Authors: Butiaeva, Liliia I.; Slutzki, Tal; Swick, Hannah E.; Bourguignon, Clément; Robins, Sarah C.; Liu, Xiaohong; Storch, Kai-Florian; Kokoeva, Maia V.
Online: https://www.sciencedirect.com/science/article/pii/S1550413121002680
Issue: Cell Metab. 2021 Jul 6;33(7):1433-1448.e5.
Abstract
Knowledge of how leptin receptor (LepR) neurons of the mediobasal hypothalamus (MBH) access circulating leptin is still rudimentary.

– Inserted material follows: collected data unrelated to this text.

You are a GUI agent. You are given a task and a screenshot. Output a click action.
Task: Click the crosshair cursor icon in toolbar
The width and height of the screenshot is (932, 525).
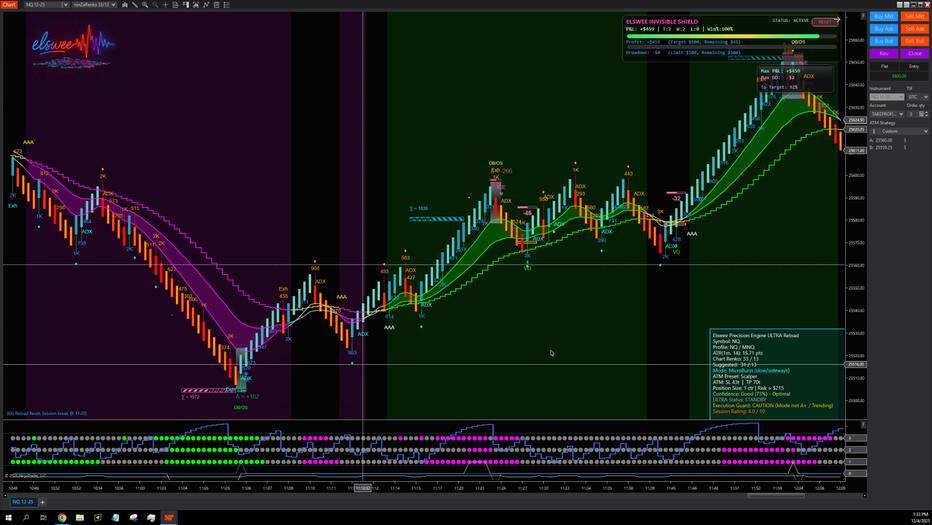click(x=165, y=5)
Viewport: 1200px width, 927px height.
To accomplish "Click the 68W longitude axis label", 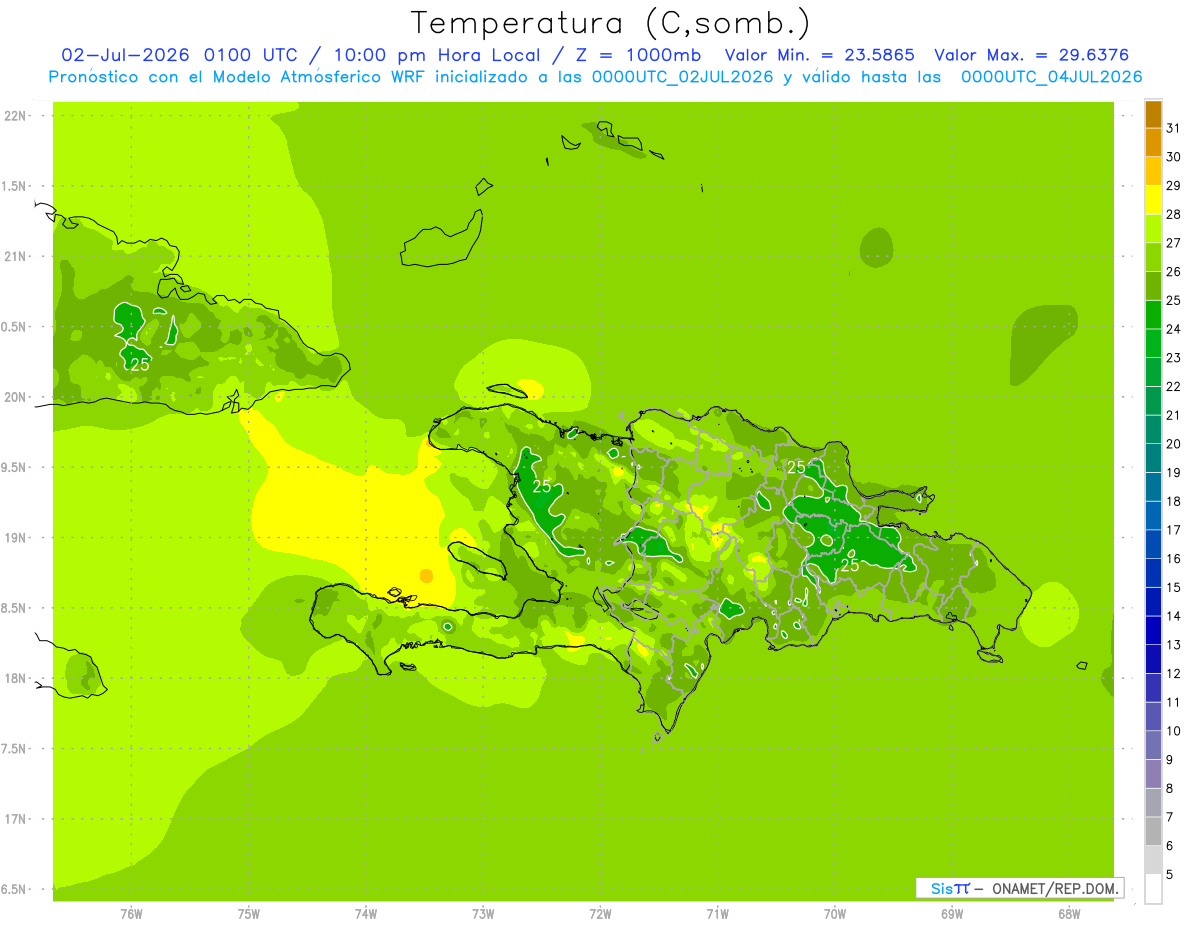I will point(1068,914).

Employing intravital microscopy, we found that almost half of the blood-vessel-enwrapping pericytes in the MBH express LepR. Selective disruption of pericytic LepR led to increased food intake, increased fat mass, and loss of leptin-dependent signaling in nearby LepR neurons. When delivered intravenously, fluorescently tagged leptin accumulated at hypothalamic LepR pericytes, which was attenuated upon pericyte-specific LepR loss. Because a paracellular tracer was also preferentially retained at LepR pericytes, we pharmacologically targeted regulators of inter-endothelial junction tightness and found that they affect LepR neuronal signaling and food intake. Optical imaging in MBH slices revealed a long-lasting, tonic calcium increase in LepR pericytes in response to leptin, suggesting pericytic contraction and vessel constriction. Together, our data indicate that LepR pericytes facilitate localized, paracellular blood-brain barrier leaks, enabling MBH LepR neurons to access circulating leptin.